EXTRACT TO READ -
— BEGIN —
# Task 1: Build FAISS Search System - SOLUTION

Implement semantic search using FAISS and sentence-transformers.

**Goals:**
- Create FAISS index for ticket corpus
- Implement search function
- Compare Flat vs IVF vs HNSW performance
- Implement metadata filtering

In [1]:
import faiss
import numpy as np
from sentence_transformers import SentenceTransformer
import pandas as pd
import json
import time

## Load Data

Load ticket dataset from fixtures.

In [None]:
# Load tickets
with open('../fixtures/input/tickets.json', 'r') as f:
    tickets = json.load(f)

print(f"Loaded {len(tickets)} tickets")
print(f"\nSample ticket:")
print(json.dumps(tickets[0], indent=2))

## Task 1: Generate Embeddings

Use sentence-transformers to embed ticket titles and descriptions.

In [None]:
# SOLUTION

# 1. Load sentence-transformers model
model = SentenceTransformer('all-MiniLM-L6-v2')
— END —
DATA -
— BEGIN —
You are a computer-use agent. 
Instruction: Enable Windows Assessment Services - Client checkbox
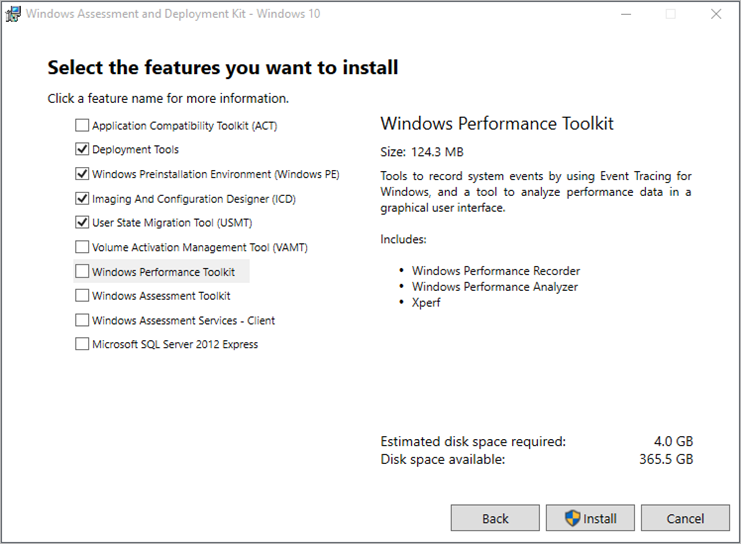point(81,320)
— END —
WHAT YOU ARE ASKED TO DO - How would you put the sentence "Use sentence-transformers to embed ticket titles and descriptions." from the FAISS notebook into Spanish? Work only from the FAISS notebook, not from the lines.

TASK ANSWER - Usa sentence-transformers para generar los embeddings de los títulos y las descripciones de los tickets.